-- Exercise brief --
Below are some records. Quote exactly the lines from the one that contains "Task: Open the 格式(O) menu" through the last, both included, and leave out the pictures.
━━━━━ Raw data
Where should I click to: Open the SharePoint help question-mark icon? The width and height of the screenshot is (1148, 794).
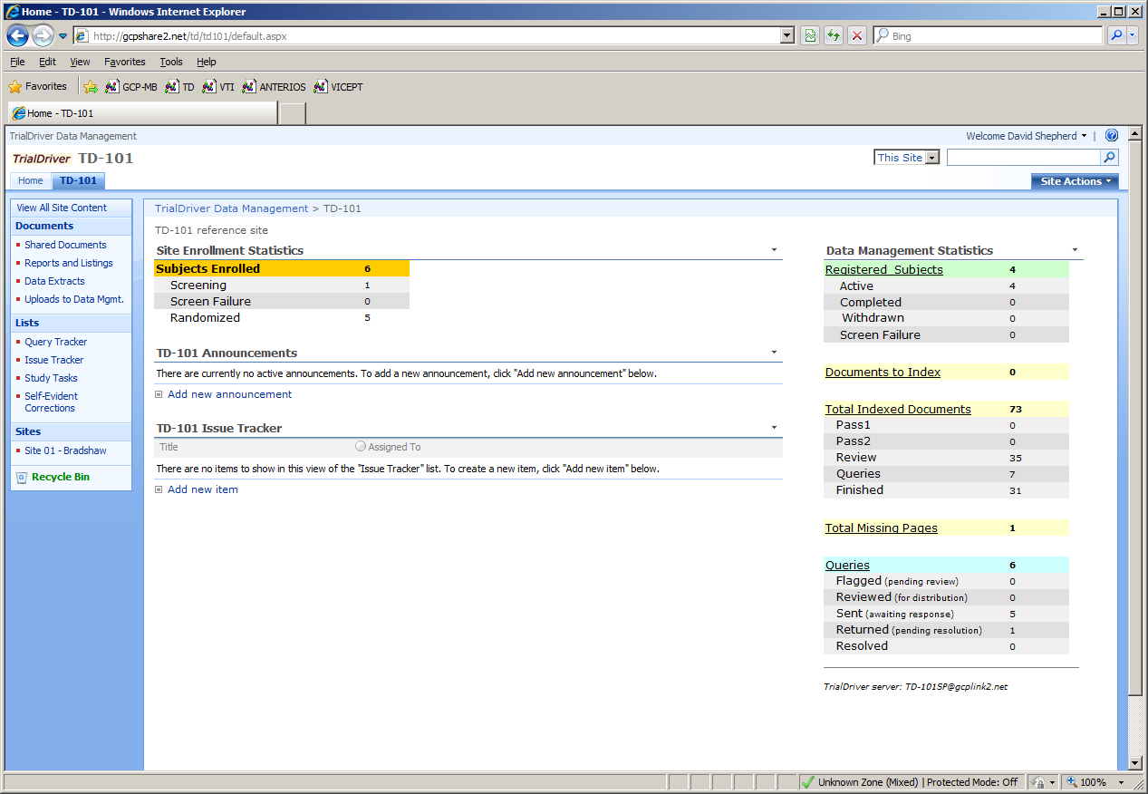pyautogui.click(x=1112, y=136)
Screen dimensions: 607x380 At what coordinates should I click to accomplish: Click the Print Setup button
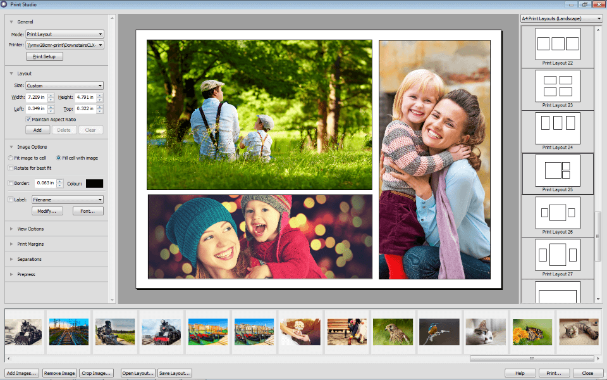[x=44, y=56]
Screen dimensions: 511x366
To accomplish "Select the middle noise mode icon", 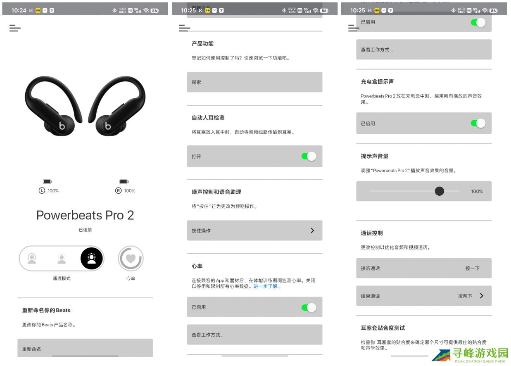I will [x=62, y=259].

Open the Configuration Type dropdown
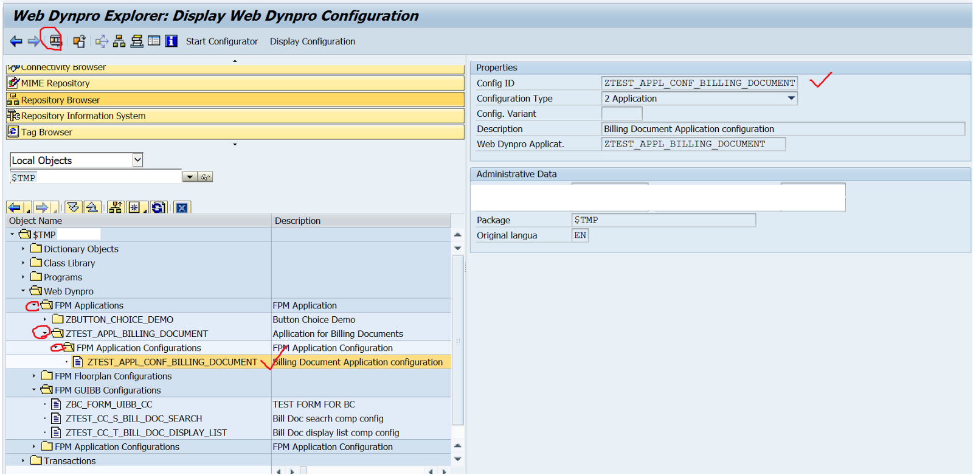[x=791, y=98]
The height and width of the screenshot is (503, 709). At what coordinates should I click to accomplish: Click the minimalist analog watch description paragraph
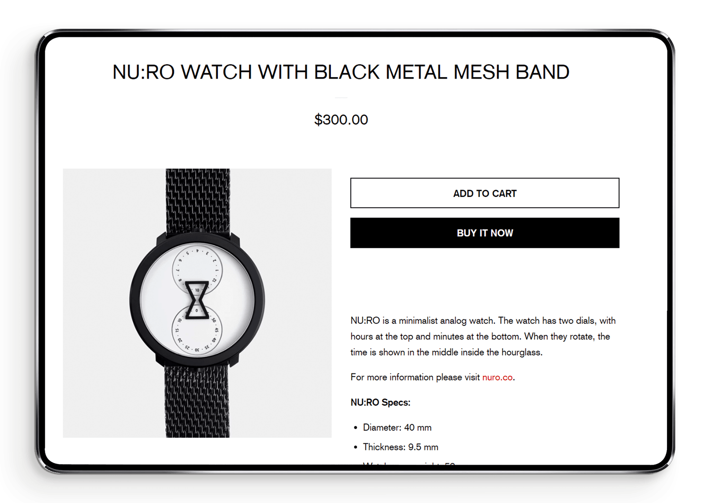coord(483,336)
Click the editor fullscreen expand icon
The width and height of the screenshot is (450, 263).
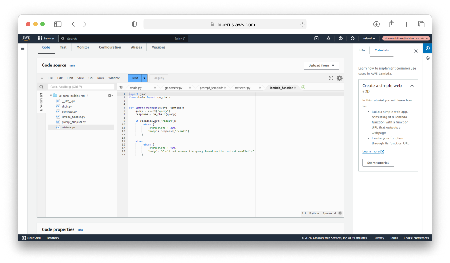click(x=331, y=78)
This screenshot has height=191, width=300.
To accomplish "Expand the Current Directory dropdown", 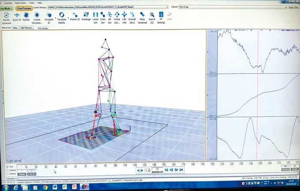I will 167,8.
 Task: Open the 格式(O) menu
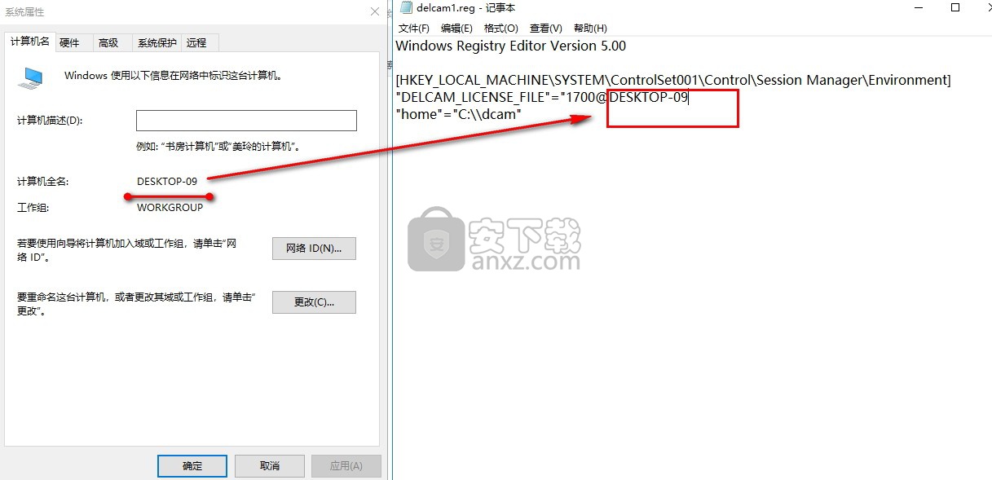500,29
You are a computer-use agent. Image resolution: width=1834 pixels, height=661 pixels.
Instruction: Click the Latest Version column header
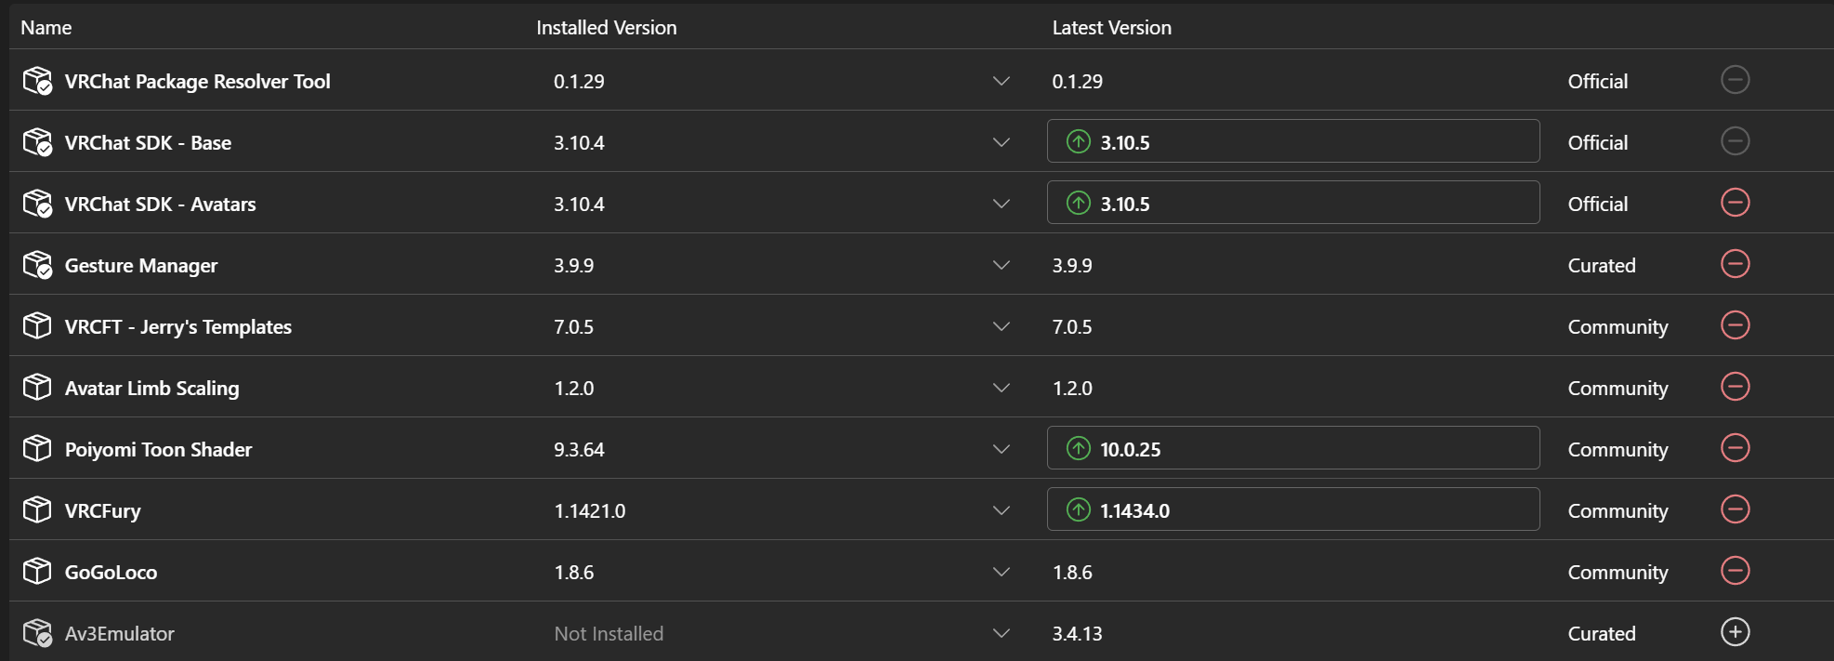click(1111, 28)
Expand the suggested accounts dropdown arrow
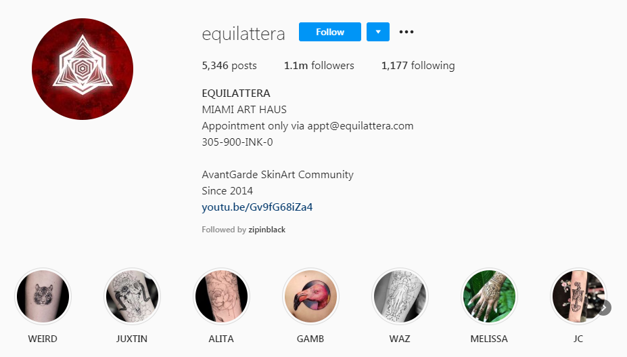Screen dimensions: 627x357 pos(378,32)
━━━━━━━━━━
-- Exercise response --
 Task: Open the 格式(O) menu
500,29
You are a computer-use agent. Image resolution: width=1834 pixels, height=661 pixels.
Instruction: Click the Latest Version column header
click(1111, 28)
Expand the suggested accounts dropdown arrow
Screen dimensions: 627x357 pos(378,32)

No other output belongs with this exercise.